We are also of the opinion that the request of counsel for the defendant that the jury be instructed that the gangwayman to whom plaintiff complained was a fellow-servant of the plaintiff and that any notice of any defect given to the gangwayman was not notice to the master, should have been granted. In the main charge the learned trial justice instructed the jury as follows: "Plaintiff claims that he notified the gangwayman that the rope was broken or frayed; the gangwayman says he did not notify him; it is for you to decide what was the fact on that point." Under such instruction the jury must have assumed that their sole duty was to determine whether the plaintiff or the gangwayman, who denied that the plaintiff made any complaint, was truthful, and that if the jury decided that the plaintiff gave the true version then the defendant was liable. Such assumption was clearly erroneous for the reasons hereinbefore stated and quite overlooked the fact that the gangwayman was merely a fellow-servant of the plaintiff and in no sense the alter ego of the defendant.

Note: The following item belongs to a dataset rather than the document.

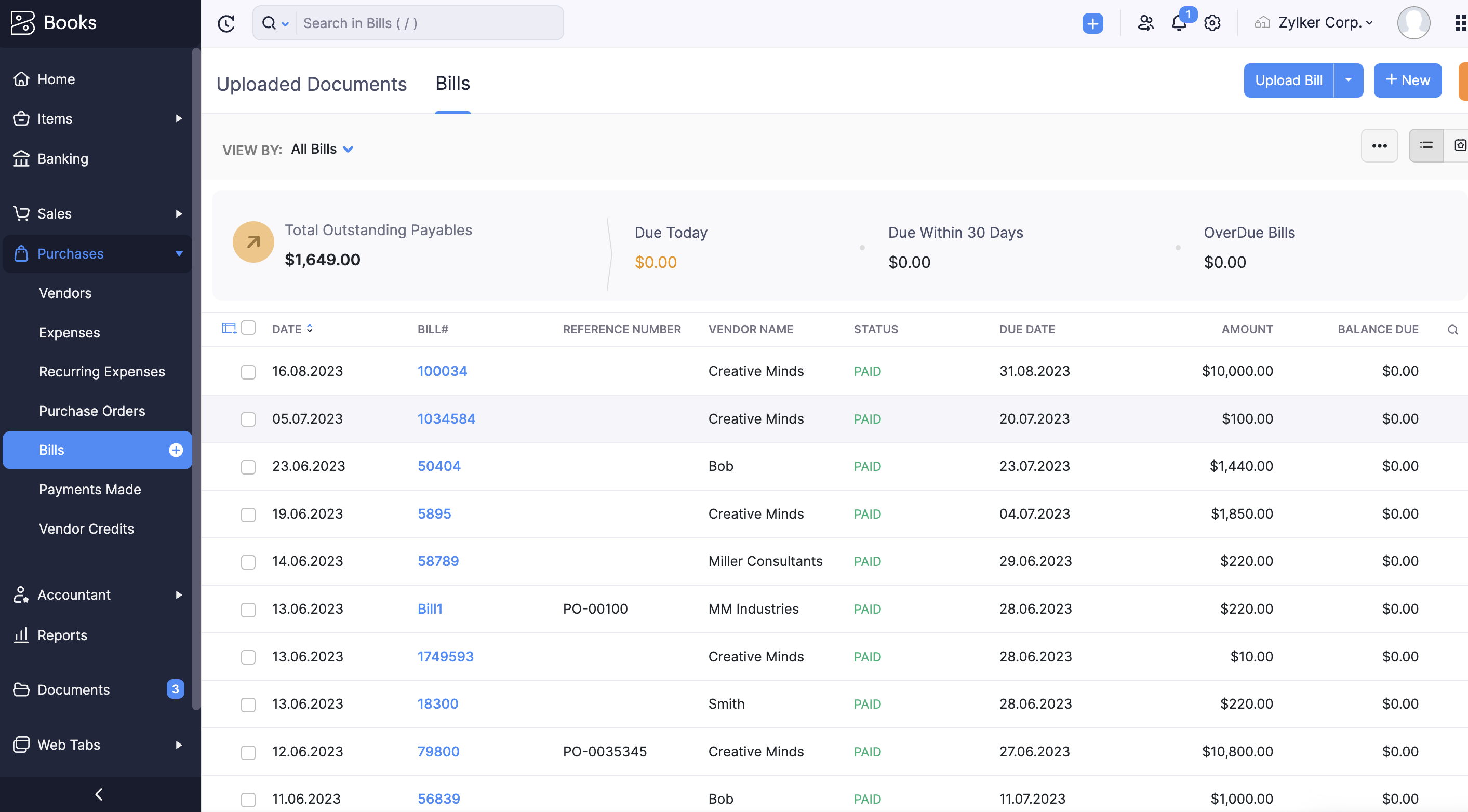Viewport: 1468px width, 812px height.
Task: Click the table search magnifier icon
Action: (1452, 330)
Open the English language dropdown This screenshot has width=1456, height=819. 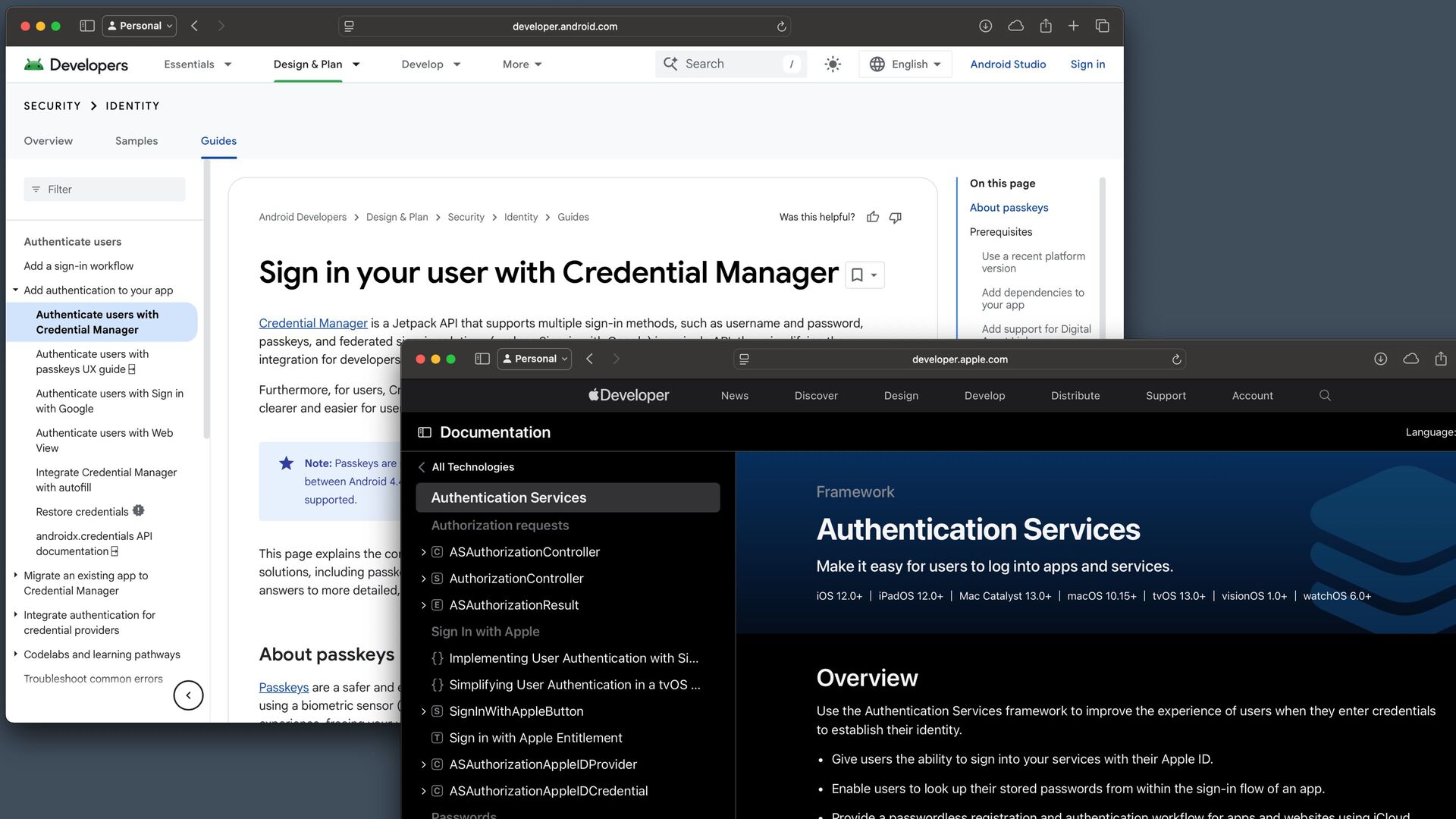[905, 64]

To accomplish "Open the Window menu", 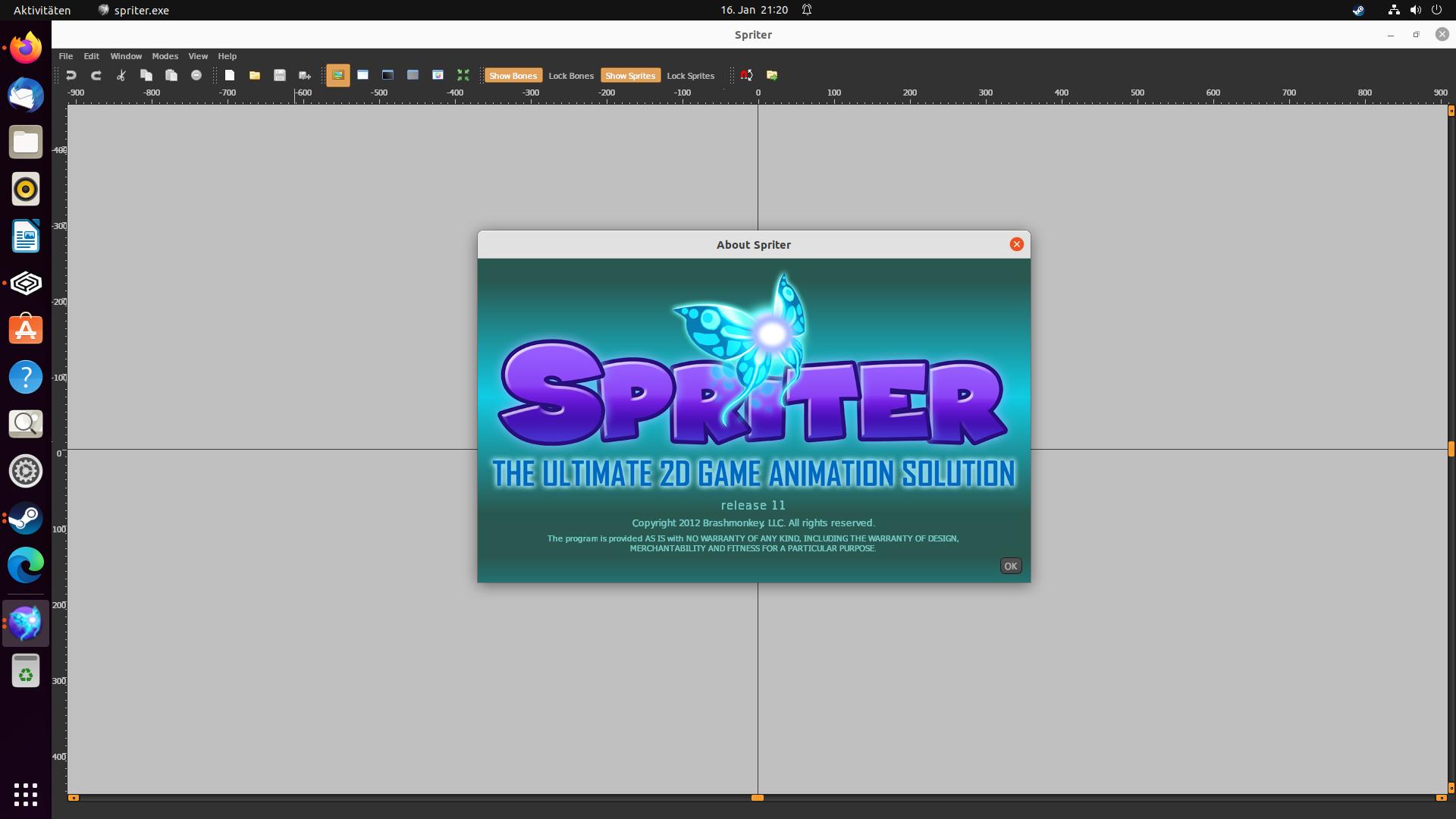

Under the undisputed evidence in the case, the defendant was entitled to have the jury charged as requested, and we think the court's refusal constituted prejudicial error and would of itself require a reversal of the judgment.
The judgment and order appealed from should be reversed and a new trial granted, with costs to the appellant to abide the event.
CLARKE, P.J., FINCH and MARTIN, JJ., concur.
Judgment and order reversed and new trial ordered, with costs to appellant to abide the event.